Poco antes de su Ascensión, Jesús promete a sus discípulos el don del Espíritu Santo para ser sus testigos hasta el confín de la tierra (cf. Hech 1, 8); y sus últimas palabras fueron: «Id, pues, y haced discípulos a todos los pueblos, bautizándolos en el nombre del Padre y del Hijo y del Espíritu Santo”»(Mt 28, 19-20). Estas frases contienen una promesa: el Espíritu Santo; un mandato: id, salid; y una misión: hacer discípulos.

Sin el Espíritu Santo es imposible llevar a cabo la misión. La promesa de Jesús a sus Apóstoles en la Última Cena, que les enviaría el Espíritu Santo (cf. Jn 15, 26) se cumplió el día de Pentecostés. Aquel día, los discípulos reunidos en el Cenáculo «se llenaron todos de Espíritu Santo» (Hch 2, 4).
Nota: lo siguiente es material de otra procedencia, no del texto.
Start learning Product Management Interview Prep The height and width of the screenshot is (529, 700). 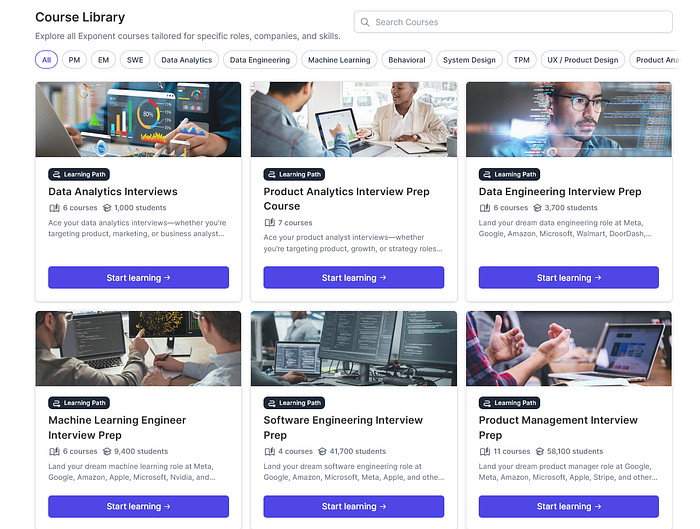(569, 506)
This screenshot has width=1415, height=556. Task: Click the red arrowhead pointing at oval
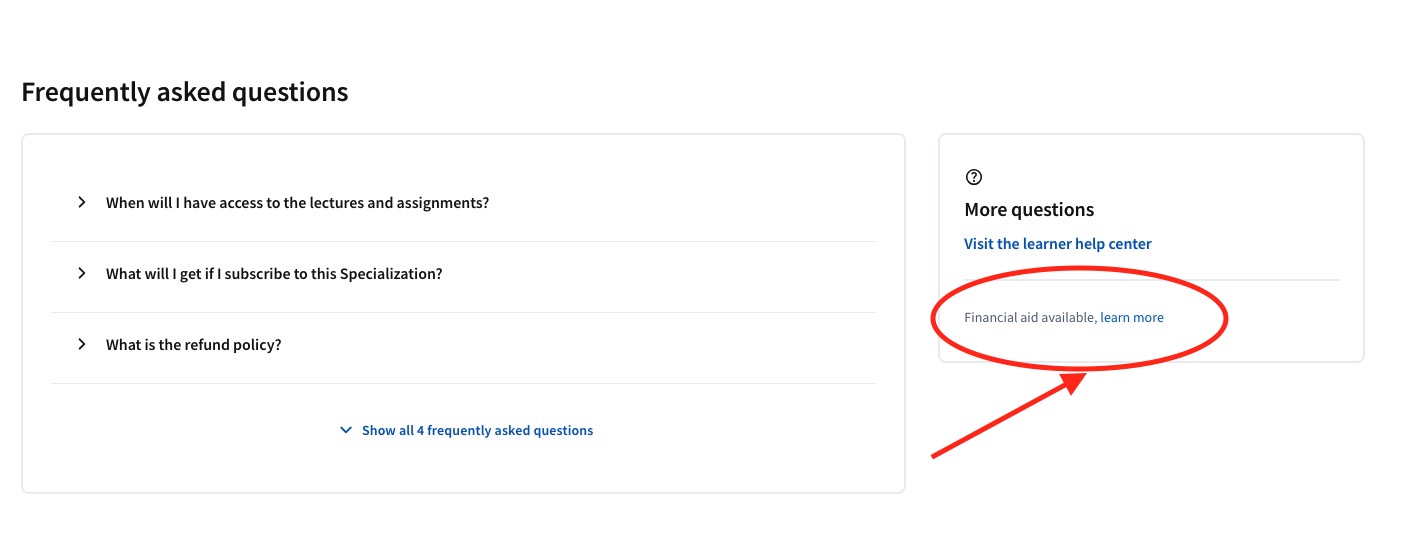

Cada año, en la fiesta de Pentecostés, actualizamos la efusión del Espíritu Santo. Cristo glorificado a la derecha del Padre sigue enviando el Espíritu vivificante sobre los bautizados, las comunidades eclesiales y la Iglesia entera.

Para salir a la misión, hemos de abrir nuestros corazones a una nueva efusión del Espíritu Santo, que nos enseña, renueva, fortalece y alienta. Él es el alma de la Iglesia en su vida y en su misión. Él es el Maestro interior, que nos enseña a escuchar la voz de Jesús. A la vez es el aliento que nos empuja a recorrer el camino del seguimiento y del anuncio de Jesús. El Espíritu Santo cambia los corazones como ocurrió con los Apóstoles que salieron a todo el mundo a anunciar a Jesús muerto y resucitado. El Espíritu libera los corazones bloqueados, vence las resistencias y anima a dejar la comodidad, despereza la tibieza y mantiene joven el corazón. El Espíritu hace renacer la alegría en la misión.

La Iglesia nació «en salida». El mandato de Jesús tiene un fin preciso: Hacer discípulos del Señor mediante el anuncio, el bautismo y enseñar a llevar una vida conforme a sus enseñanzas. La Iglesia somos los bautizados; también los laicos. En Pentecostés recordamos la llamada de los laicos a salir a la misión. Dios nos ha dado a los bautizados la dignidad y la responsabilidad de anunciar a Cristo al mundo y de hacerlo accesible a la humanidad. Este es el honor más grande para los bautizados. Solos, sin Jesús y sin el Espíritu Santo, no podemos hacer nada. En la misión no bastan nuestras fuerzas. Sin la acción del Señor y del Espíritu sería ineficaz; nos dan fortaleza, consuelo y aliento.